So, Mindy brought home the juice. I cried over Snot and left the room. I sat on the porch, the breeze blowing my tears and I read, for the first time since I was 18, the Bible.

* * *

I've mentioned many times that I'm not Christian. That is, I don't believe in God and I don't believe Jesus was the son of God. I don't believe that Mary was a virgin. However, I do believe Jesus was a guy, probably a super cool BLACK man.

People have said to me, since March 4, that you know, "God tests our faith sometimes." I try not to be sarcastic when I respond, but I can't help it. I don't believe that someone or thing is in charge, up there pulling my strings. If there was, he'd be a real dick.

You might wonder what I do believe in. I believe in love and kindness or at least, leaving people the hell alone to do what they want. I believe faith is not worth warring over. No one is right.

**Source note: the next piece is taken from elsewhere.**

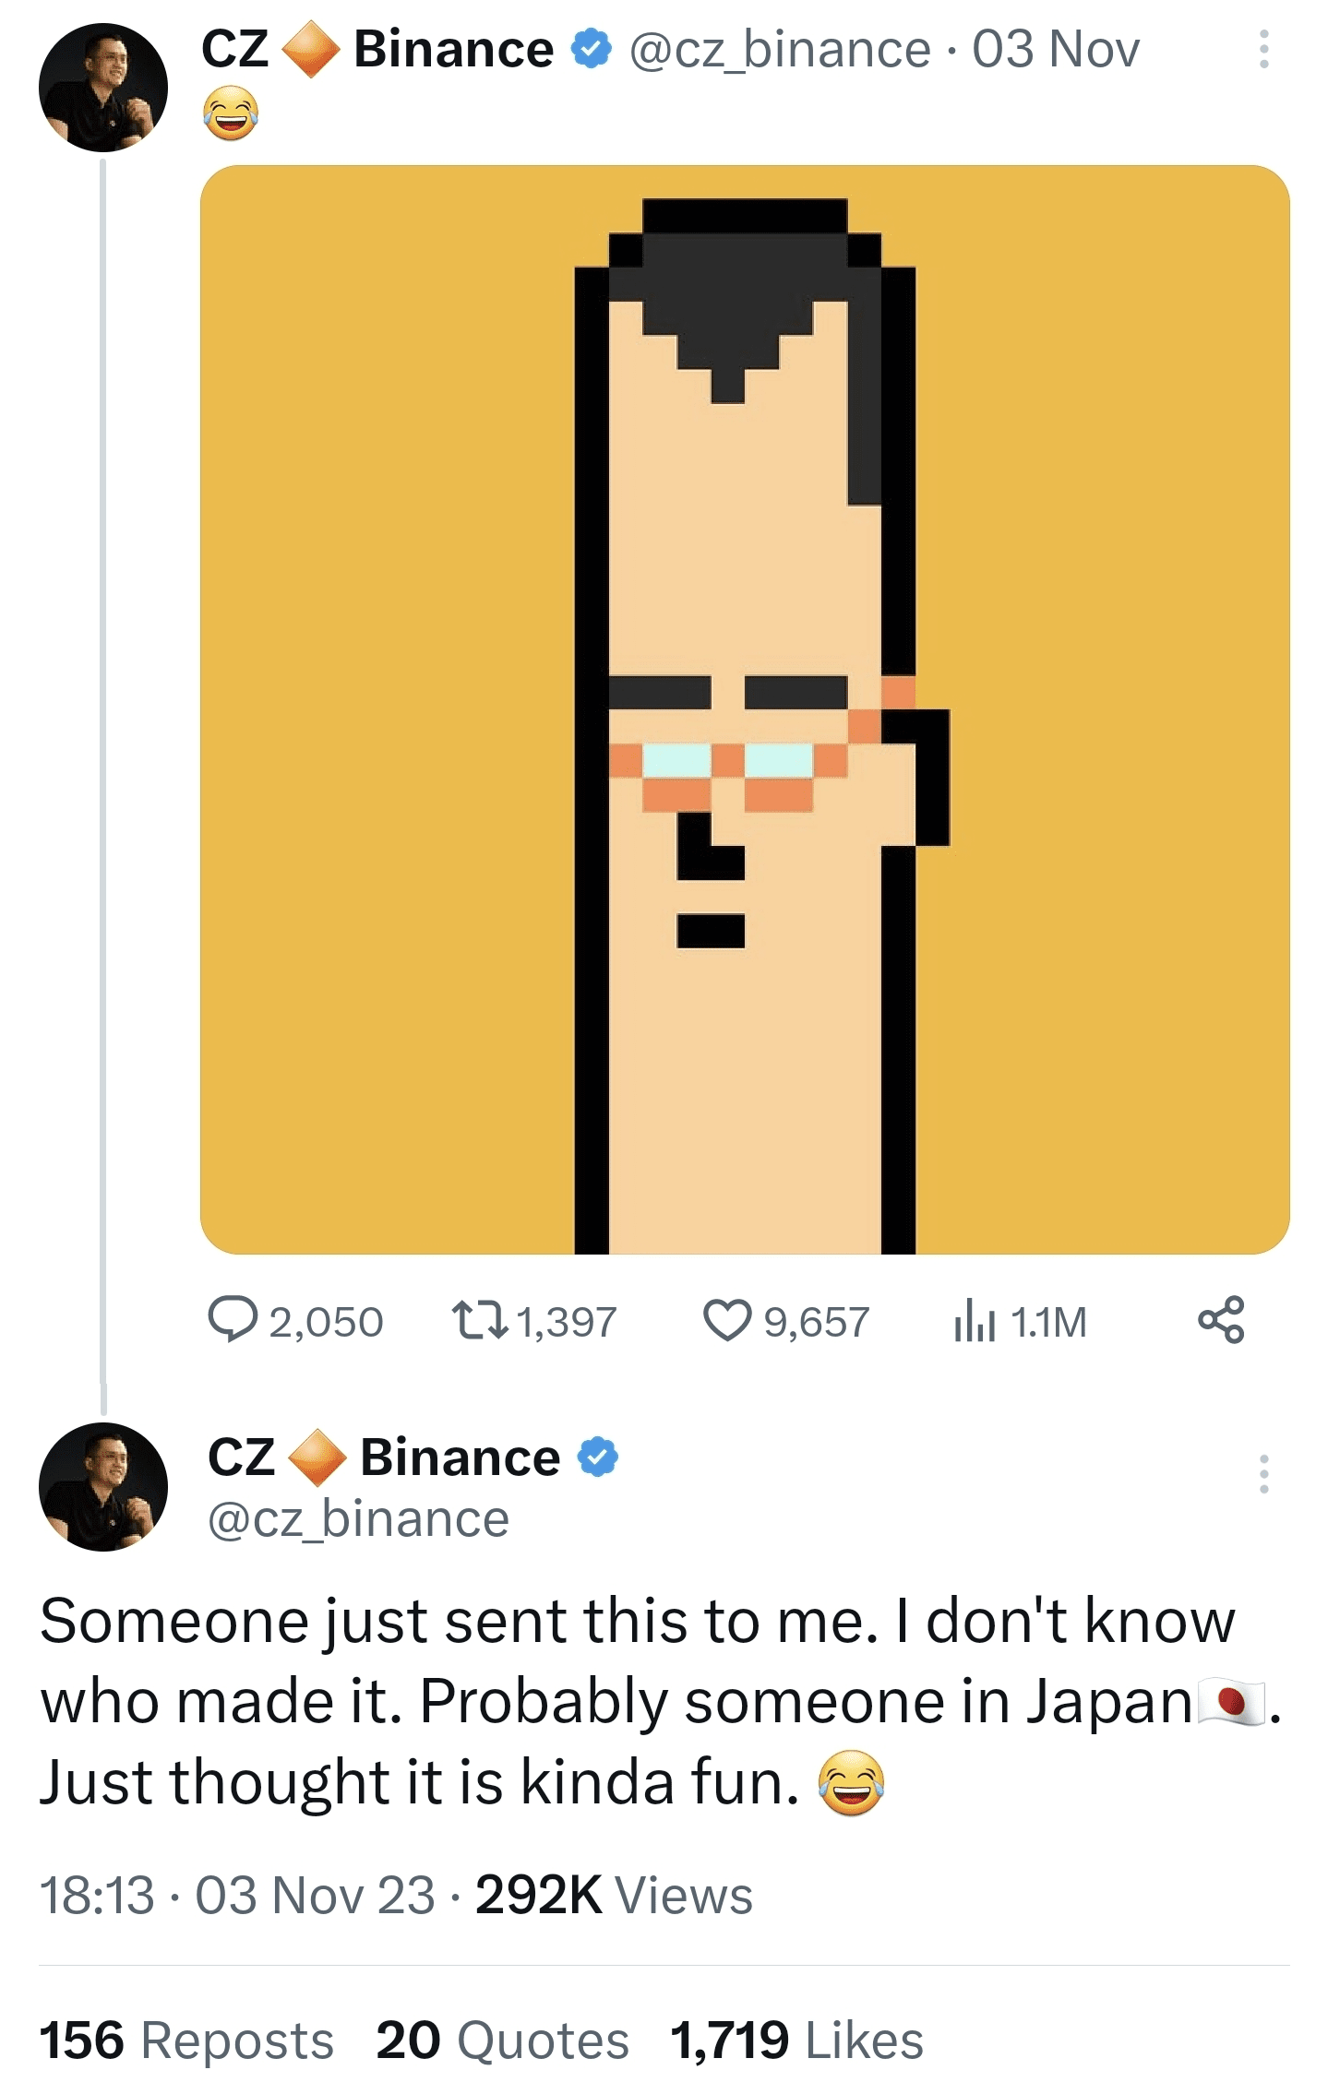Open the three-dot menu on the top tweet
The height and width of the screenshot is (2082, 1328).
click(1264, 50)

So, once again, we have offered up a life for a life. So far, the universe has required two beloved pets in exchange for our son. Our family has been destroyed, but it will be rebuilt. For those of you who kept saying that having a baby would change our lives forever, boy, do you feel silly.

* * *

I told Mindy tonight, while we inhaled our margaritas over dinner, that I suddenly felt old today. She said I was probably old when I was eight. It's true. It's like there's this feeling in my body. Did you ever stand in the doorways, pressing your hands to the frame, then step forward? It's like, all that pressure, and then suddenly, your arms are weightless and floating. Towards the heavens.

* * *

When I did believe in God, I couldn't imagine him being mean. I still can't wrap my mind around why people would believe he'd actually make this wager with Satan, to see if the most righteous servant could handle the boils and terrors. I get it, though. The writers of the Bible were fond of hyperbole. Job was probably a real guy. He probably had some bad shit happen. His friends probably told him that he must've deserved it (why else would horrible things happen to good people?). In the end, he was probably, like, "Can you fuckin believe it?"

* * *

I'm tired. I'm exhausted. I've lost weight and then gained more back. I've slept in and not slept. I've drunk too much and sometimes nothing. I have cried and I've stared into nothingness. Sometimes I just smile and laugh.

* * *

I believe that old people die when their loved ones have already passed. I've heard those stories, after a month or two, the other person goes. Dies of loneliness, they say. Snot and Lady were born a week apart and they died less than two months apart. Tomorrow I will drive to Portland, the first time I will have been home in months, since before the trials, and I will dig a hole beside Lady. I will put Snot in that hole. Ashes to Ashes and all that. Then Mom and I will walk to the bar, across the road, and eat greasy cheeseburgers. I will drink a PBR.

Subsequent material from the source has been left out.